About this task: Each record below must be returned exactly, with no line left out.

════════════════

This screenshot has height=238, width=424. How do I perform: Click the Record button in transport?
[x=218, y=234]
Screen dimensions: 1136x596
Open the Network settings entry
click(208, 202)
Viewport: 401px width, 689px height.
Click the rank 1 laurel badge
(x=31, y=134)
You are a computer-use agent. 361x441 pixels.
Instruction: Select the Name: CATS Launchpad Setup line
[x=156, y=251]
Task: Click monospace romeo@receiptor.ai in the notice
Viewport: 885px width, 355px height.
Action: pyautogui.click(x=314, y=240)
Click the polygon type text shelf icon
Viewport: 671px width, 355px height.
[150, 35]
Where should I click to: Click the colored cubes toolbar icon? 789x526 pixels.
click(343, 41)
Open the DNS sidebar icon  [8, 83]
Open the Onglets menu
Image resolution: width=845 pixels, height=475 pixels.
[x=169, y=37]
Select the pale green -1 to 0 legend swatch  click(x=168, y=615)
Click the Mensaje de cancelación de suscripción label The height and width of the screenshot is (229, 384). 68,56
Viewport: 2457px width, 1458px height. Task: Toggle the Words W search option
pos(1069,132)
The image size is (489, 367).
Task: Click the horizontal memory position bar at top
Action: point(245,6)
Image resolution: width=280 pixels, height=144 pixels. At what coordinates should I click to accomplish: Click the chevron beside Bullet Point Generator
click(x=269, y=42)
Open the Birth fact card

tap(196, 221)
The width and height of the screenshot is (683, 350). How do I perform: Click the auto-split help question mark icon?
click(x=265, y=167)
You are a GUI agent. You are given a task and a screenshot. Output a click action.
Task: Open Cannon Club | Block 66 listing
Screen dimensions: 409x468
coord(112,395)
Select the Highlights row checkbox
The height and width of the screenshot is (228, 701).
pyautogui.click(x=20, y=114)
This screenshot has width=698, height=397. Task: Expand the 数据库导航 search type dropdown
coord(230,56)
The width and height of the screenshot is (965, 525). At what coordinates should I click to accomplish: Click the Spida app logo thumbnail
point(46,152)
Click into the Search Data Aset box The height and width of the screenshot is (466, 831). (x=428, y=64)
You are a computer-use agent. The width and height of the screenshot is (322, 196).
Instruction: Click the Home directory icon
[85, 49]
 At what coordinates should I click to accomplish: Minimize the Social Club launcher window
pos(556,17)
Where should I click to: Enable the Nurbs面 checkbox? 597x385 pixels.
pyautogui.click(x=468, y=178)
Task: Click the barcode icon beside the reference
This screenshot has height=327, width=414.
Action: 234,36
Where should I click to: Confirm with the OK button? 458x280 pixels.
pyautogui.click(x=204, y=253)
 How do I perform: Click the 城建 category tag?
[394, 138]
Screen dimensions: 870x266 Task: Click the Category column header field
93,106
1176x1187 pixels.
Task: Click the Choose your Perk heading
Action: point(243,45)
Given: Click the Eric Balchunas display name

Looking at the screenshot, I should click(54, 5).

════════════════

Completed exercise:
This screenshot has height=238, width=424. How do I perform: Click the Record button in transport?
[x=218, y=234]
Screen dimensions: 1136x596
Open the Network settings entry
click(208, 202)
Viewport: 401px width, 689px height.
Click the rank 1 laurel badge
(x=31, y=134)
You are a computer-use agent. 361x441 pixels.
Instruction: Select the Name: CATS Launchpad Setup line
[x=156, y=251]
Task: Click monospace romeo@receiptor.ai in the notice
Viewport: 885px width, 355px height.
Action: pyautogui.click(x=314, y=240)
Click the polygon type text shelf icon
Viewport: 671px width, 355px height.
[150, 35]
Where should I click to: Click the colored cubes toolbar icon? 789x526 pixels.
click(343, 41)
Open the DNS sidebar icon  [8, 83]
Open the Onglets menu
Image resolution: width=845 pixels, height=475 pixels.
[x=169, y=37]
Select the pale green -1 to 0 legend swatch  click(x=168, y=615)
Click the Mensaje de cancelación de suscripción label The height and width of the screenshot is (229, 384). 68,56
Viewport: 2457px width, 1458px height. Task: Toggle the Words W search option
pos(1069,132)
The image size is (489, 367).
Task: Click the horizontal memory position bar at top
Action: point(245,6)
Image resolution: width=280 pixels, height=144 pixels. At what coordinates should I click to accomplish: Click the chevron beside Bullet Point Generator
click(x=269, y=42)
Open the Birth fact card

tap(196, 221)
The width and height of the screenshot is (683, 350). How do I perform: Click the auto-split help question mark icon?
click(x=265, y=167)
You are a GUI agent. You are given a task and a screenshot. Output a click action.
Task: Open Cannon Club | Block 66 listing
Screen dimensions: 409x468
coord(112,395)
Select the Highlights row checkbox
The height and width of the screenshot is (228, 701).
pyautogui.click(x=20, y=114)
This screenshot has width=698, height=397. Task: Expand the 数据库导航 search type dropdown
coord(230,56)
The width and height of the screenshot is (965, 525). At what coordinates should I click to accomplish: Click the Spida app logo thumbnail
point(46,152)
Click into the Search Data Aset box The height and width of the screenshot is (466, 831). (x=428, y=64)
You are a computer-use agent. The width and height of the screenshot is (322, 196).
Instruction: Click the Home directory icon
[85, 49]
 At what coordinates should I click to accomplish: Minimize the Social Club launcher window
pos(556,17)
Where should I click to: Enable the Nurbs面 checkbox? 597x385 pixels.
pyautogui.click(x=468, y=178)
Task: Click the barcode icon beside the reference
This screenshot has height=327, width=414.
Action: 234,36
Where should I click to: Confirm with the OK button? 458x280 pixels.
pyautogui.click(x=204, y=253)
 How do I perform: Click the 城建 category tag?
[394, 138]
Screen dimensions: 870x266 Task: Click the Category column header field
93,106
1176x1187 pixels.
Task: Click the Choose your Perk heading
Action: point(243,45)
Given: Click the Eric Balchunas display name

Looking at the screenshot, I should click(54, 5).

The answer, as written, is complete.